Return exactly the lines of the data below, from the one that contains "Where should I" through the final line, and leave out every picture.
□ □ □ □
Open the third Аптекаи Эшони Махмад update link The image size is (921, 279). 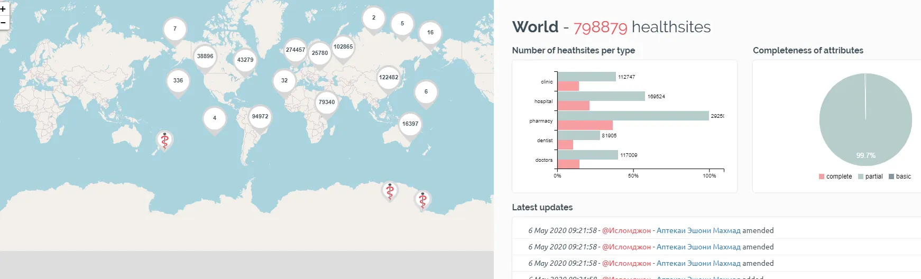(x=698, y=263)

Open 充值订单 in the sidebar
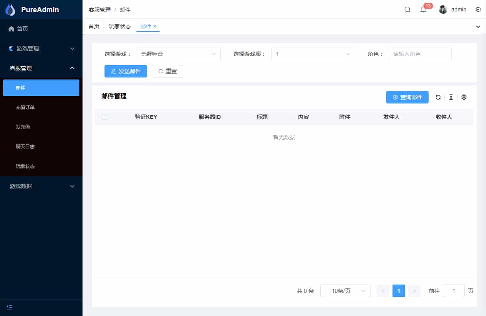click(25, 107)
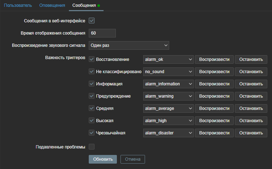Click Остановить in the Восстановление row
272x169 pixels.
[251, 59]
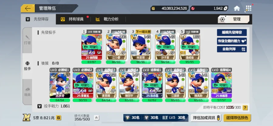This screenshot has width=273, height=126.
Task: Open the 管理 settings dropdown
Action: pos(234,19)
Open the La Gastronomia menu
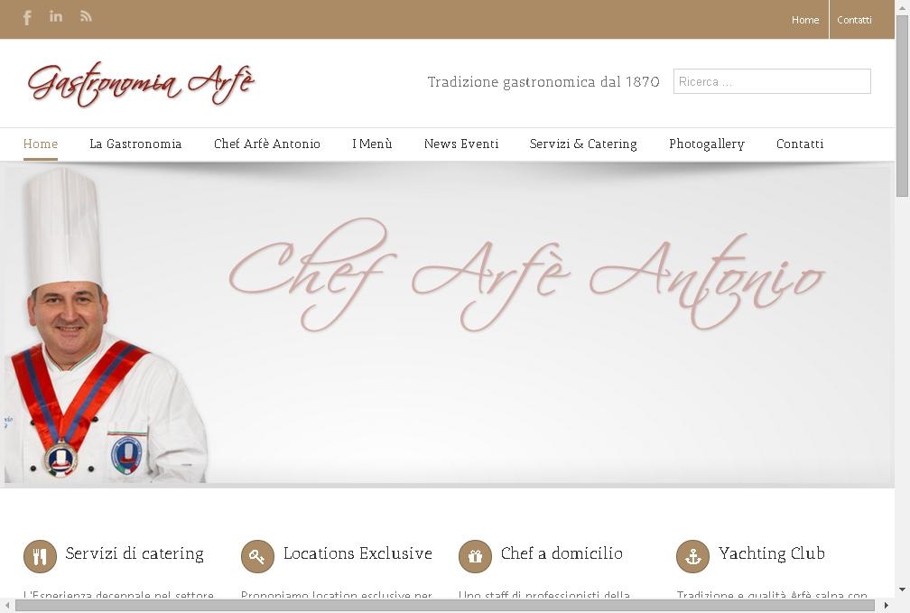The width and height of the screenshot is (910, 613). pos(135,144)
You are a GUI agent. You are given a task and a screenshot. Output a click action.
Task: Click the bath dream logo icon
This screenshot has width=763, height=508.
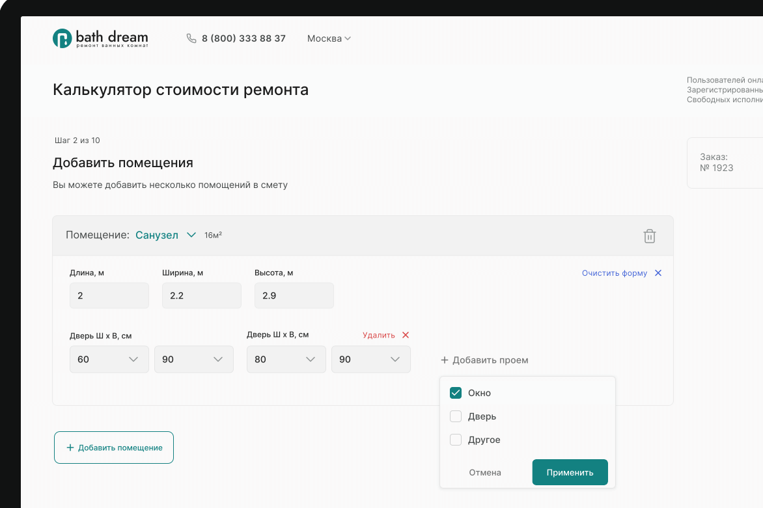[62, 38]
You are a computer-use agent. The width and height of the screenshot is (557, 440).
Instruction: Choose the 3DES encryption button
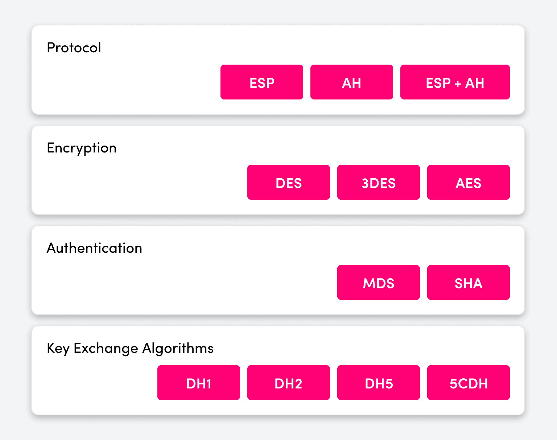[378, 182]
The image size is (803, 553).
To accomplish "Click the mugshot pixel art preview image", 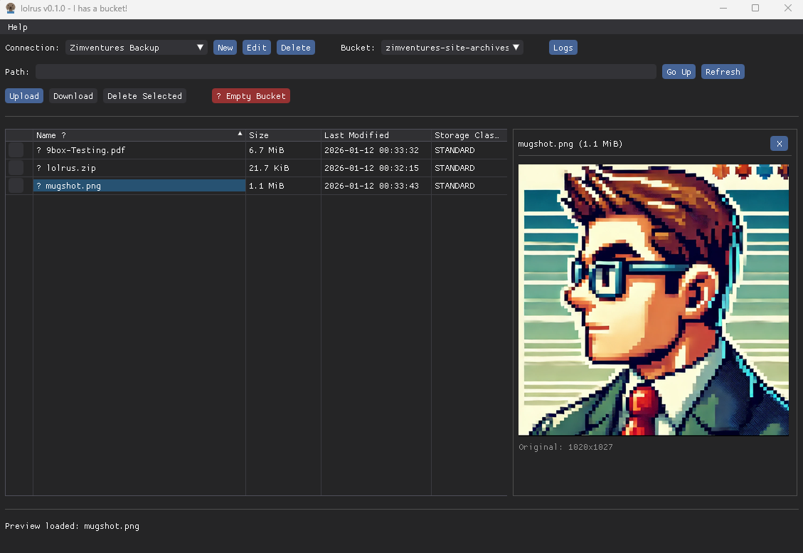I will coord(653,300).
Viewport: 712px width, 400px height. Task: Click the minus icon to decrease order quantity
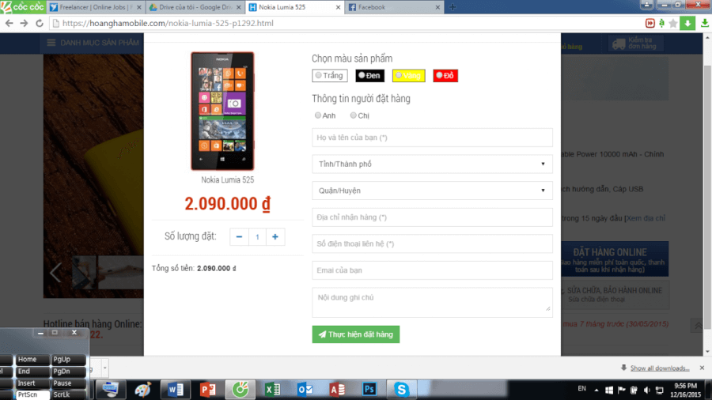click(x=239, y=236)
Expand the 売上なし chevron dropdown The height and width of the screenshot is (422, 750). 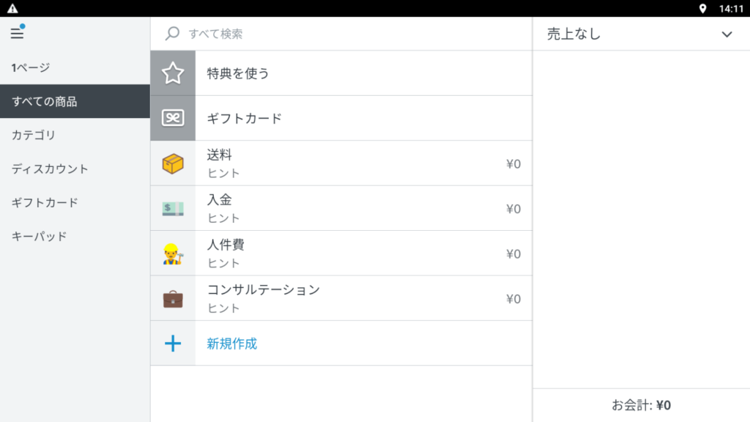pos(727,34)
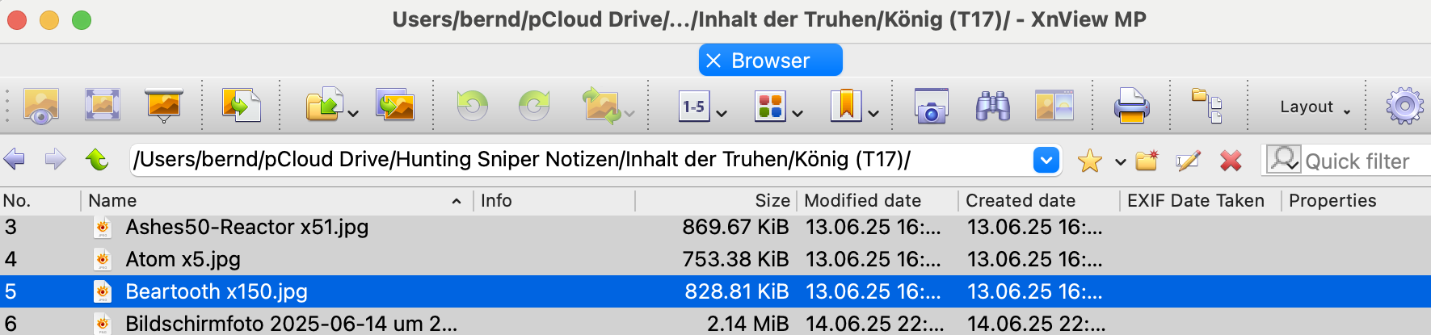The height and width of the screenshot is (335, 1431).
Task: Open the View image eye icon
Action: point(40,106)
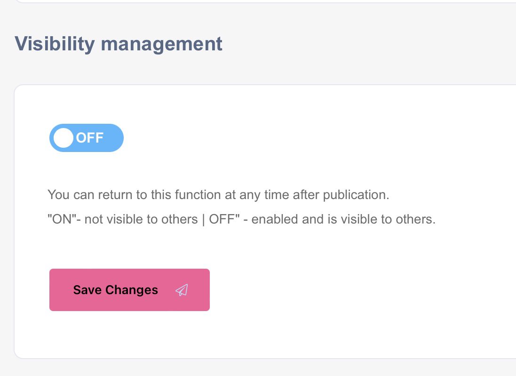This screenshot has height=376, width=516.
Task: Toggle the blue OFF visibility switch
Action: pyautogui.click(x=87, y=138)
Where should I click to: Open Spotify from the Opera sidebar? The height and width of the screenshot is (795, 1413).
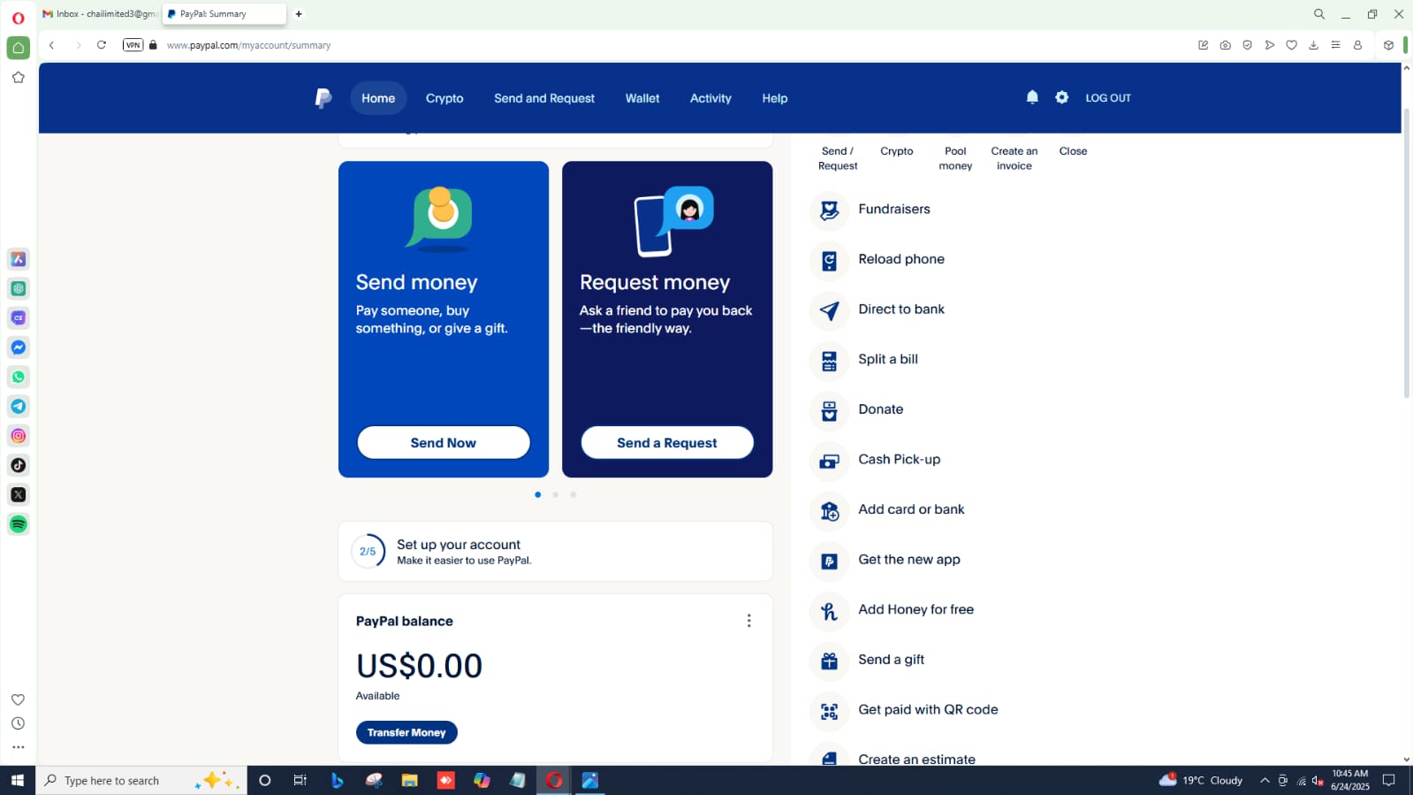click(x=19, y=524)
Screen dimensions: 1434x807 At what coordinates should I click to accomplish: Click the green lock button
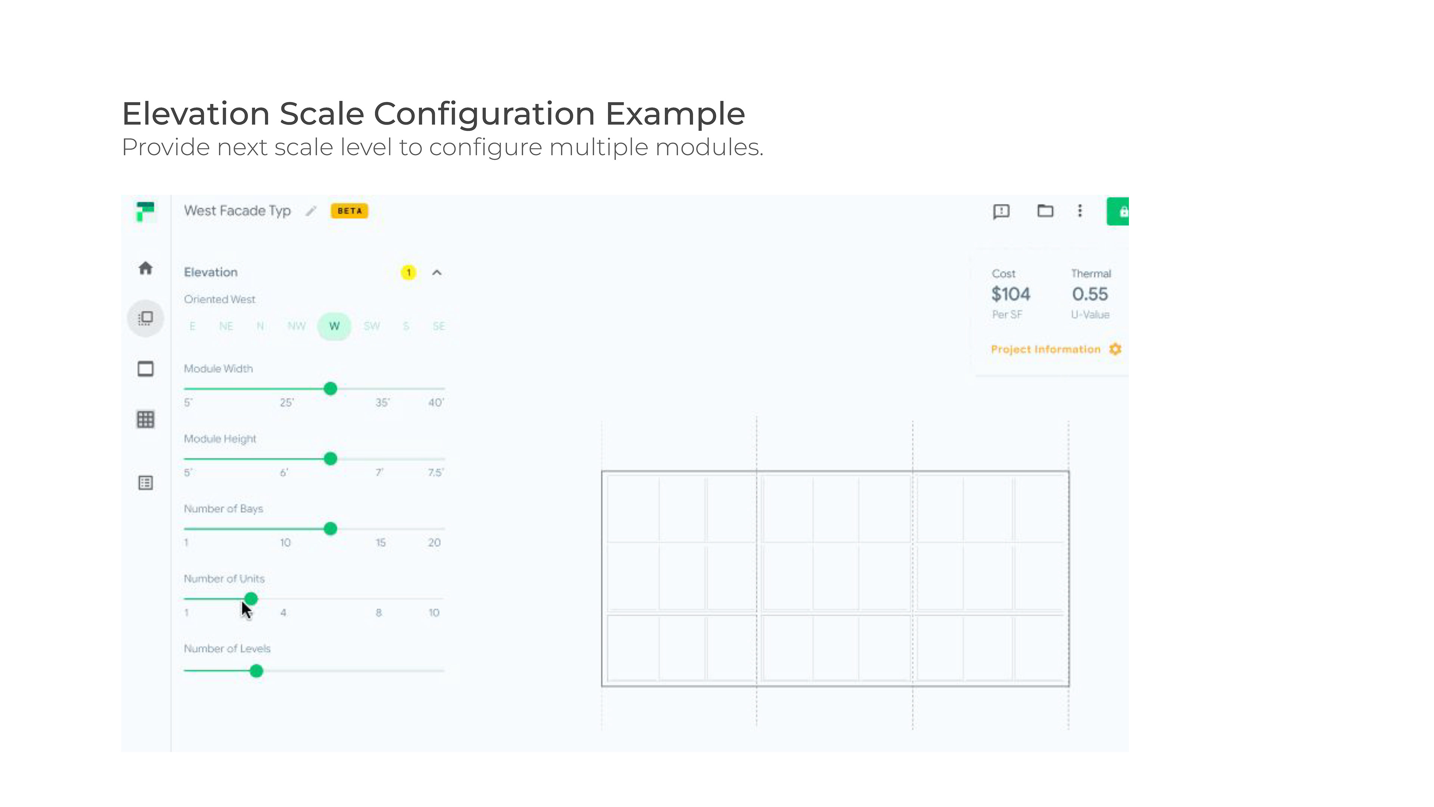coord(1119,211)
□ □ □ □
• Answer to this task
Where should I click to: Open Spotify from the Opera sidebar? The height and width of the screenshot is (795, 1413).
click(x=19, y=524)
Screen dimensions: 1434x807 At what coordinates should I click to accomplish: Click the green lock button
coord(1119,211)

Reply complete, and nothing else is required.